Take the entries below and reproduce them word for word.

---------------

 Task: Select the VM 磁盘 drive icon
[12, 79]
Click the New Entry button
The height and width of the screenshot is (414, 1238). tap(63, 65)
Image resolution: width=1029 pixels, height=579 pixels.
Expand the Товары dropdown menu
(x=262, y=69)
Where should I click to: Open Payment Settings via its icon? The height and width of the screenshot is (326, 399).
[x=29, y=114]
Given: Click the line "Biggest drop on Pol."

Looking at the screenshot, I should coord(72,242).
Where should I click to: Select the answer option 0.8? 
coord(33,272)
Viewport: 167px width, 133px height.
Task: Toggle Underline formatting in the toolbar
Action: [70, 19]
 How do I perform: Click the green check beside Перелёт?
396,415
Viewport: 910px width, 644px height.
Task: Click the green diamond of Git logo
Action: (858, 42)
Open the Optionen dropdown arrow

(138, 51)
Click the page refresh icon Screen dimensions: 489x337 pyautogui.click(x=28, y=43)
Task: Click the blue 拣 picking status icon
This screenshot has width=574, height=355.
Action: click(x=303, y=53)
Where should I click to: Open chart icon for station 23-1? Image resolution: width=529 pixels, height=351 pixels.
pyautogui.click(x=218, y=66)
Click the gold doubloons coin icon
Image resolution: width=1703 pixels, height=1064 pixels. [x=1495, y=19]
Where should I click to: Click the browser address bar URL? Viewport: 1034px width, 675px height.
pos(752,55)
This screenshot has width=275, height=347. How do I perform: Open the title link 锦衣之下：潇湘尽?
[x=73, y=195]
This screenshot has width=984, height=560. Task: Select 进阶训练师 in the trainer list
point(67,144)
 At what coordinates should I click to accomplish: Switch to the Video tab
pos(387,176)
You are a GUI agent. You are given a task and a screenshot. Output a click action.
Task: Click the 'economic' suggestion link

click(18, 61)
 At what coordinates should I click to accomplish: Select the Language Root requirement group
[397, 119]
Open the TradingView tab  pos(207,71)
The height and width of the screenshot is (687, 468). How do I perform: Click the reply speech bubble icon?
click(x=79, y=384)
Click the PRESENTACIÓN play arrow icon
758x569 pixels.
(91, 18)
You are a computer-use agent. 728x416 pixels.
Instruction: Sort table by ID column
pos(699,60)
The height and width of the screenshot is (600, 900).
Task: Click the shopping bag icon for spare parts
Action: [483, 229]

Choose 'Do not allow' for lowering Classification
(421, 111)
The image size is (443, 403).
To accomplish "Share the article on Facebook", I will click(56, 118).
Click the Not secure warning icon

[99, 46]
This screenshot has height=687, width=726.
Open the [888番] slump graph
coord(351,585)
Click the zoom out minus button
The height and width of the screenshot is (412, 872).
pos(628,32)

---------------

Response =>
 Task: Select the VM 磁盘 drive icon
[12, 79]
Click the New Entry button
The height and width of the screenshot is (414, 1238). tap(63, 65)
Image resolution: width=1029 pixels, height=579 pixels.
Expand the Товары dropdown menu
(x=262, y=69)
Where should I click to: Open Payment Settings via its icon? The height and width of the screenshot is (326, 399).
[x=29, y=114]
Given: Click the line "Biggest drop on Pol."

Looking at the screenshot, I should coord(72,242).
Where should I click to: Select the answer option 0.8? 
coord(33,272)
Viewport: 167px width, 133px height.
Task: Toggle Underline formatting in the toolbar
Action: [70, 19]
 How do I perform: Click the green check beside Перелёт?
396,415
Viewport: 910px width, 644px height.
Task: Click the green diamond of Git logo
Action: (858, 42)
Open the Optionen dropdown arrow

(138, 51)
Click the page refresh icon Screen dimensions: 489x337 pyautogui.click(x=28, y=43)
Task: Click the blue 拣 picking status icon
This screenshot has width=574, height=355.
Action: click(x=303, y=53)
Where should I click to: Open chart icon for station 23-1? Image resolution: width=529 pixels, height=351 pixels.
pyautogui.click(x=218, y=66)
Click the gold doubloons coin icon
Image resolution: width=1703 pixels, height=1064 pixels. [x=1495, y=19]
Where should I click to: Click the browser address bar URL? Viewport: 1034px width, 675px height.
pos(752,55)
This screenshot has width=275, height=347. How do I perform: Open the title link 锦衣之下：潇湘尽?
[x=73, y=195]
This screenshot has width=984, height=560. Task: Select 进阶训练师 in the trainer list
point(67,144)
 At what coordinates should I click to accomplish: Switch to the Video tab
pos(387,176)
You are a GUI agent. You are given a task and a screenshot. Output a click action.
Task: Click the 'economic' suggestion link

click(18, 61)
 At what coordinates should I click to accomplish: Select the Language Root requirement group
[397, 119]
Open the TradingView tab  pos(207,71)
The height and width of the screenshot is (687, 468). How do I perform: Click the reply speech bubble icon?
click(x=79, y=384)
Click the PRESENTACIÓN play arrow icon
758x569 pixels.
(91, 18)
You are a computer-use agent. 728x416 pixels.
Instruction: Sort table by ID column
pos(699,60)
The height and width of the screenshot is (600, 900).
Task: Click the shopping bag icon for spare parts
Action: [483, 229]

Choose 'Do not allow' for lowering Classification
(421, 111)
The image size is (443, 403).
To accomplish "Share the article on Facebook", I will click(56, 118).
Click the Not secure warning icon

[99, 46]
This screenshot has height=687, width=726.
Open the [888番] slump graph
coord(351,585)
Click the zoom out minus button
The height and width of the screenshot is (412, 872).
pos(628,32)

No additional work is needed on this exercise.